Jo described how many Palestinians have been forcibly removed from their homes in the Masafer Yatta region of the West Bank, made up of 19 Palestinian hamlets, after the Israeli High Court of Justice rejected appeals against evicting Palestinian inhabitants of the region, issued after Israel declared the area to be a “closed military zone” in the 1980s.

“Lots of communities there have been completely displaced, and the people we were staying with are people who are still holding on to a small bit of their land,” Jo said. “We’re just hoping that sharing the realities of everyday life in the West Bank and what the experience of being there right now is will help to contextualize what’s happening in Gaza—that it’s not something that just started, that it’s not just in that area.”

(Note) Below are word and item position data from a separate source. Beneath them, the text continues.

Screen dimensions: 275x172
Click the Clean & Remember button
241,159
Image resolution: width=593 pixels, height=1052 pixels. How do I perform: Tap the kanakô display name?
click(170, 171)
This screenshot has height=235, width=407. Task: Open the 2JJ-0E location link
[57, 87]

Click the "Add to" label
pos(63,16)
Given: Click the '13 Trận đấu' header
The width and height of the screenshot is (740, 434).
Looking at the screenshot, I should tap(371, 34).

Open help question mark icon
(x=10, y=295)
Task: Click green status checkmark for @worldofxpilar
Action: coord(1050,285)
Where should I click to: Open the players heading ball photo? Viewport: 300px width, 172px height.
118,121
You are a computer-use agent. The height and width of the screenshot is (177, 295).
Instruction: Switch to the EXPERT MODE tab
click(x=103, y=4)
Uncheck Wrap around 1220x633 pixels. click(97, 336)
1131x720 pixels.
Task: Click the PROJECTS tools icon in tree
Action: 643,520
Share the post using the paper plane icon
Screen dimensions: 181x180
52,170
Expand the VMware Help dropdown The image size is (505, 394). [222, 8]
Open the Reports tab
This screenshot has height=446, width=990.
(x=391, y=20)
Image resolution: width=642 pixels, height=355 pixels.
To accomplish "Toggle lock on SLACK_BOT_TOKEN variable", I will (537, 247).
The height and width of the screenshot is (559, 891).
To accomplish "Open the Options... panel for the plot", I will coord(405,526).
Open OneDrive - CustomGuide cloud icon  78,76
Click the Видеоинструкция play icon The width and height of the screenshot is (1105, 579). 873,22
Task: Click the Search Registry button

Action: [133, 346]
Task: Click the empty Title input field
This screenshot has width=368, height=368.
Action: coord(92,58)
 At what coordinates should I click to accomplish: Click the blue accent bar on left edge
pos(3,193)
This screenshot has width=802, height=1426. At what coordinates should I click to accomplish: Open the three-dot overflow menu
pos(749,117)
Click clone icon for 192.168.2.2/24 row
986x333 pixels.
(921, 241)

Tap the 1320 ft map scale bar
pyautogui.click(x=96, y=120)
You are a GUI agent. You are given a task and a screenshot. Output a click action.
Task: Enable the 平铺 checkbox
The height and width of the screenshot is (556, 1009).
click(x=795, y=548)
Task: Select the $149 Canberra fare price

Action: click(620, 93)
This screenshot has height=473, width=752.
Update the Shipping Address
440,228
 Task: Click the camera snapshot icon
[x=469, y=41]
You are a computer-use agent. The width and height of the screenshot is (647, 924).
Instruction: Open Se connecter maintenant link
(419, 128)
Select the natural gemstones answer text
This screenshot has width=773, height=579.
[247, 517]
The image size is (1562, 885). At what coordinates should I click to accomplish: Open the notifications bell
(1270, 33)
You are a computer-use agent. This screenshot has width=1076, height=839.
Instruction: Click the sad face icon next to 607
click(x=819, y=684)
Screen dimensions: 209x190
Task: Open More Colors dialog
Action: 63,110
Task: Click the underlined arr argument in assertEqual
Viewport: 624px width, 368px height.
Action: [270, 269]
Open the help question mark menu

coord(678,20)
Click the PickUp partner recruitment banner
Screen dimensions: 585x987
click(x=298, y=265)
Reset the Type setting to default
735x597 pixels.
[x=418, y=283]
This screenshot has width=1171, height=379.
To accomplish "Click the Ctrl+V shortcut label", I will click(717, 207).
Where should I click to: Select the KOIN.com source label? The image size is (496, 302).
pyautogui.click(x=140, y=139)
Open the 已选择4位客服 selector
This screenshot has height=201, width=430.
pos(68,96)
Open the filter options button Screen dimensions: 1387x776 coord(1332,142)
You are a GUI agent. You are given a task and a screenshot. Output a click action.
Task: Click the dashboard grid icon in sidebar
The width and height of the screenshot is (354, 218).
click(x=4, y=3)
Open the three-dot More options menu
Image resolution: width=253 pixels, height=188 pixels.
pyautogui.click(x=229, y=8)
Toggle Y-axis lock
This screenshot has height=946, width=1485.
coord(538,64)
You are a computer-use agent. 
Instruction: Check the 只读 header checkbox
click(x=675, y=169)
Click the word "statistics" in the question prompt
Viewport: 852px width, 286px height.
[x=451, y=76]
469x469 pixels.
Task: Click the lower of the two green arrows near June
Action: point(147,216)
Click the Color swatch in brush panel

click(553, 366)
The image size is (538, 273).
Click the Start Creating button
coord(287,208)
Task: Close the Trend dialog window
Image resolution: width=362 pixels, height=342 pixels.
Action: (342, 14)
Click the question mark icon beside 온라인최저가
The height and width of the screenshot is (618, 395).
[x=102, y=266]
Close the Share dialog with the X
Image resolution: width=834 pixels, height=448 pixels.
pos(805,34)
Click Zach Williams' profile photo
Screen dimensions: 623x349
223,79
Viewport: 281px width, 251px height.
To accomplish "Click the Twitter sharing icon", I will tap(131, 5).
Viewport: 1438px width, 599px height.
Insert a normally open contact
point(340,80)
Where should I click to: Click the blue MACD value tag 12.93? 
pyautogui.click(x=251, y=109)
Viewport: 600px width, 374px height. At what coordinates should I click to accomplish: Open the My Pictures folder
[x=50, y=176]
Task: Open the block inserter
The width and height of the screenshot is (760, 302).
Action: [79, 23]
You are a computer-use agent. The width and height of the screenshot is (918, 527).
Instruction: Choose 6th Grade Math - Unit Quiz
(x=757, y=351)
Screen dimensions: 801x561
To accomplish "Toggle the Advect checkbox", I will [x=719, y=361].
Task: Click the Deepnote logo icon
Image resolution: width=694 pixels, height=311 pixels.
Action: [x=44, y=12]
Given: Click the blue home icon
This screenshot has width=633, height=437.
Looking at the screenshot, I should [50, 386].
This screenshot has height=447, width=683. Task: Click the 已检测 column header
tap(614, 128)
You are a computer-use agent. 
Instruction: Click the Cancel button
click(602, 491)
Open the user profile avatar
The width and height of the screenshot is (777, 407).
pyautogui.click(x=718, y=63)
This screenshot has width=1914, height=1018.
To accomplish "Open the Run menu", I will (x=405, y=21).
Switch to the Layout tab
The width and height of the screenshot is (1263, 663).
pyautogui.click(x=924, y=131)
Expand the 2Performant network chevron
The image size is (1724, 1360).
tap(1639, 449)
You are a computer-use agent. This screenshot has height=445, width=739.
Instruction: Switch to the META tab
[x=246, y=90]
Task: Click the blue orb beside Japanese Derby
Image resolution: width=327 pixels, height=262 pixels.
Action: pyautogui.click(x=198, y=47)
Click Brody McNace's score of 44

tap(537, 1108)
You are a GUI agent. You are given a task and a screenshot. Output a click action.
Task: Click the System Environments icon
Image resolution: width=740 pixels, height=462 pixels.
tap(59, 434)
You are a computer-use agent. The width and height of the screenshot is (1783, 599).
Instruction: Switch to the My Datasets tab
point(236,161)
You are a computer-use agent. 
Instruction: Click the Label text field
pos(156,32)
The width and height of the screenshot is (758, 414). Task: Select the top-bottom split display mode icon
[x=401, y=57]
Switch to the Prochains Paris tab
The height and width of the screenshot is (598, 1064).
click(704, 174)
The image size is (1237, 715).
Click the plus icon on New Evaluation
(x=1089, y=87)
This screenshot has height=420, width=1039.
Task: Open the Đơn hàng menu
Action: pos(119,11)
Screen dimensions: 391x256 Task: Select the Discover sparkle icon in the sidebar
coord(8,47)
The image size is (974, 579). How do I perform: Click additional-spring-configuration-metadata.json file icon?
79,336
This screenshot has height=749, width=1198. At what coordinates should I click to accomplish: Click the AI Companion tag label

Jo and Iusti explained several aspects of daily life in the West Bank that impact Palestinians, such as a lack of freedom of movement throughout the territories. While visiting, they encountered several checkpoints staffed by the Israeli military (and sometimes private companies), roadblocks and barriers of all kinds while attempting to move from one village to another.

Jo said that driving an equivalent distance from Santa Fe to Albuquerque sometimes took more than 4 hours for them to complete in the West Bank due to these roadblocks. Some roads, she noted, would just be bulldozed to create a ditch that the public taxi they took from place to place could not safely cross.

Iusti drew comparisons between the West Bank and New Mexico, saying their visit reminded them of New Mexico in terms of “topography, relationship to water and many of the plants that grow in Palestine,” and Jo tells SFR in an interview that the similarities she saw between Palestinian and Indigenous Americans was “a constant presence” throughout her trip.

“I was aware there was similarities around Indigenous resistance and the way colonization is playing out, but being there on the ground was really profound for me in terms of every single day, having experiences where I just felt like, ‘This is exactly how things happened [in the US], where I reside as a settler, 500 or 600 years ago,’” Jo says. “This is the exact same rollout.”

They also discussed Palestinian protests they attended—in Kafr Qaddum, a town in the northern West Bank, Palestinians hold a protest every Friday against the Israeli military’s 2003 closure of the town’s main entrance leading to the city of Nablus, further restricting the inhabitants’ freedom of movement. Jo explained that the Israeli military is often present at the protests, and that it has been common for them to use tear gas and rubber-coated bullets against protestors—and since October 7, Jo says inhabitants told her, live gunfire.

Jo and Iusti also read aloud poetry they wrote inspired from their trip.

“This poem is for the love of children, playing and laughing despite the occupation and fighter jets overhead, flying the 35 miles to Gaza, for the love of children in all occupied Palestine lands,” Iusti read.

Jo and Iusti encouraged attendees to get involved with the numerous local organizations and movements protesting Israel’s attacks on the Gaza Strip who also sponsored the event at Travel Bug, including New Mexico Jews for a Free Palestine; the Santa Fe Ad Hoc Committee on Palestine; Santa Feans for Justice in Palestine; the Southwest Coalition for Palestine; the Anti War Coalition; Albuquerque and Northern New Mexico’s Standing Up for Racial Justice chapters; and Jewish Voices for Peace in Albuquerque.

“Please take anything that inspired you from this experience that touched you, or maybe opened another door of understanding or awareness for you and share it with somebody in your community,” Jo urged attendees. “You can donate to organizations on the ground [in Gaza], you can donate to the Middle East Children’s Alliance…donating directly to families that are posting to try to help raise funds to get their families out of Gaza—there’s lots and lots of ways.”